Ao longo das décadas, os servidores públicos, das várias esferas, foram colocados como responsáveis pela expansão dos gastos públicos, quando na verdade o serviço da dívida passou a ficar cada vez com uma fatia maior do orçamento público, além de influenciar todo o funcionamento da economia.

“Usar a dívida pública como justificativa para as reformas neoliberais é parte do ritual seguido por vários governos e partidos em diversos momentos do processo de destruição dos direitos sociais nos mais variados países. A atual reforma administrativa proposta é filha tardia desse processo de estabilização da moeda, desestabi- lização das contas públicas e da economia”, conta o professor da universidade alagoana.

Pelas pesquisas de Menezes, é possível concluir que em cada momento histórico existe um encurtamento da possibilidade dos estados se endividarem e, mais à frente, alongarem a capacidade de novo endividamento.

“No Brasil, na ditadura militar, foram criados os mecanismos legais para que os estados e a União pudessem se endividar. Existia uma ideia nos Estados Unidos, que trabalhei em minha tese, que dizia que o país mais rico era também o mais endividado”, lembra.

“Esse processo está associado à própria crise do capital que busca sempre nos estados o seu grande tomador de crédito, ao mesmo tempo que os bancos se convertem também nos principais compradores de títulos da dívida pública.

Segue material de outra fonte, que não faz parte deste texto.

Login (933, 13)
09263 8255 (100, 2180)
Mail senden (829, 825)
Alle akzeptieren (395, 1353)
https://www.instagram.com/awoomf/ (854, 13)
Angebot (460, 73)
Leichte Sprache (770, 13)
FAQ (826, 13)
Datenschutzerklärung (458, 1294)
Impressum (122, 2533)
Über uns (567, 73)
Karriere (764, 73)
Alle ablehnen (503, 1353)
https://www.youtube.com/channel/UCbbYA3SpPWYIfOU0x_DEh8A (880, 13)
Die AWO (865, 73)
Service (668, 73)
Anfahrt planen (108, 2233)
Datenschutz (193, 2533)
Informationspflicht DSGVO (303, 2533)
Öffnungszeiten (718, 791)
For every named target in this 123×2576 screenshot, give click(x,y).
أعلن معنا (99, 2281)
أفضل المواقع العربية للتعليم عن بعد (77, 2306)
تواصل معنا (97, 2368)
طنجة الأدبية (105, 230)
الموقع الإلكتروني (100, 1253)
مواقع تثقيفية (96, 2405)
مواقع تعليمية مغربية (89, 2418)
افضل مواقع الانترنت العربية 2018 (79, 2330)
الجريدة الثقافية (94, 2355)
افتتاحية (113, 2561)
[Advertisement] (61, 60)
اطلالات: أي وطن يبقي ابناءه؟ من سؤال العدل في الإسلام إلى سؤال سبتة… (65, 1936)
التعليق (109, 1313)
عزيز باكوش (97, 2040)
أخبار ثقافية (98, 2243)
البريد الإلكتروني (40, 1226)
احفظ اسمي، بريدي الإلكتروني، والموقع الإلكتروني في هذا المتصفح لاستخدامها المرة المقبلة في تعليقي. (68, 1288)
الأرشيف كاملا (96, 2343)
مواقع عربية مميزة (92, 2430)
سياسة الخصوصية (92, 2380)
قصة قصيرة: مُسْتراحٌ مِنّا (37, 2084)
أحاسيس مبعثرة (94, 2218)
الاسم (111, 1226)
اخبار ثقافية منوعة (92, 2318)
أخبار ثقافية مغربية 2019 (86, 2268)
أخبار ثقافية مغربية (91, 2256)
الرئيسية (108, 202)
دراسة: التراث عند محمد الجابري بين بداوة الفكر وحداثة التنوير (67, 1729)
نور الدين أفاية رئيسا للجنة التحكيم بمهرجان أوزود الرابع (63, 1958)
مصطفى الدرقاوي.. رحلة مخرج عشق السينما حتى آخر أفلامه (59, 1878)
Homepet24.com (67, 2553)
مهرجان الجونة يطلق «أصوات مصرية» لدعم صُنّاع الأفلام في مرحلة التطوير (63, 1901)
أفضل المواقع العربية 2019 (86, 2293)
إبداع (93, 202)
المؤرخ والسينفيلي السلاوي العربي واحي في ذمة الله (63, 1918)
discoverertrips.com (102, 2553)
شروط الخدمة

Assim, ganham dinheiro liberando crédito aos estados e ganham do outro lado comprando os títulos dos governos que esses governos possam pagar a eles com os juros”, diz.

A saída seria um trabalho conjunto: uma auditoria cidadã da dívida em cada Estado, com destaque aos passivos dos bancos estaduais. No caso alagoano, o Produban. Uma Comissão Parlamentar de Inquérito (CPI) da Assembleia Legislativa, no final dos anos 90, mostrou que parte do rombo do banco veio de empréstimos dos usineiros e, nos outros estados, das burguesias regionais.

“Estas burguesias detêm o poder econômico e por sua vez o poder político estadual e federal e são os mesmos que defendem a Reforma Administrativa e que já votaram a favor das reformas trabalhistas, previdenciária etc.”, finaliza o professor.